The state is visible to the Tenant in GREMI (read-only); the Engineer manages it in Grevoro Console (read-write). This visibility is part of the trust model: the Tenant always knows which Variables are LIVE and which are still being commissioned, and the engine never quietly upgrades a Variable’s state without an Engineer’s recorded action.

The mapping surface in GREMI also shows what would improve if a planned-but-not-live Variable went LIVE - typically, a calculation currently using a default factor that would shift to a site-empirical value when the relevant sensor is live. This makes the commissioning backlog operationally meaningful, not just bureaucratic.

5. Lab results

Some inputs cannot be measured continuously - the carbon content of coke, the calorific value of natural gas, the ash content of pulverised coal injection. They are measured periodically by lab analysis on samples, with results expressed as values plus uncertainties per analyte.

Ingestion. Lab results enter via two paths:

  • LIMS integration. Where the Tenant’s laboratory information management system exposes results via API, an Engineer-configured connector pulls results directly. This is the preferred path - auditable, low-touch, fast.
  • Manual upload via templates. Where LIMS integration is not feasible, lab staff upload results through structured templates (CSV / spreadsheet formats authored per Tenant by Grevoro Engineers). Each upload becomes a LabResult record with timestamps, lot reference, analyte breakdown, and uncertainty.

Lifecycle. A LabResult progresses through DRAFTREVIEWEDRELEASED. The Carbon Engine consumes only RELEASED results. Released-then-corrected results trigger restatement of any locked period that consumed them.

Per-analyte uncertainty. Each analyte (carbon, sulphur, ash, calorific value) carries its own measurement uncertainty, typically declared by the lab at k=2 (95% coverage). The engine reads coverageFactor and converts internally to k=1 for propagation, then back to k=2 at output for verifier-statement consistency.

The lab as an evidence tier. A Method 2 (fuel-combustion) calculation prefers a lab-confirmed NCV (Tier 3) over a supplier-declared NCV (Tier 2) over an IPCC default (Tier 1). The engine selects in this order and records the tier on the component. A verifier reviewing the period can see exactly how many of the fuel components were lab-confirmed versus defaulted.
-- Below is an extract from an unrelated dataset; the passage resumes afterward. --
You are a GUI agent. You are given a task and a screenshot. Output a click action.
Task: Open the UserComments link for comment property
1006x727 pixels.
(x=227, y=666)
6. ERP transactions and template uploads

Two categories of data flow through the Tenant’s enterprise systems rather than its sensors:

Commercial quantities. Fuel purchases, electricity invoices, scrap intakes, alloy receipts, finished-goods shipments. These are reliable for quantity (a tonne is a tonne; the freight bill agrees with the weighbridge) but say nothing about emissions intensity. The engine uses ERP quantities as the AD (activity data) input in Method 2 calculations where the meter is unavailable or untrusted, and as cross-checks for sensor-derived mass flows.

Material lineage. The TransformationEvent and MovementEvent records that describe how Lots flow through the plant - which heat produced which billets, which coil came from which slab, which shipment included which coils. This is the substrate the Carbon Engine’s lot-lineage walk reads when computing product-level PCFs (06 §7).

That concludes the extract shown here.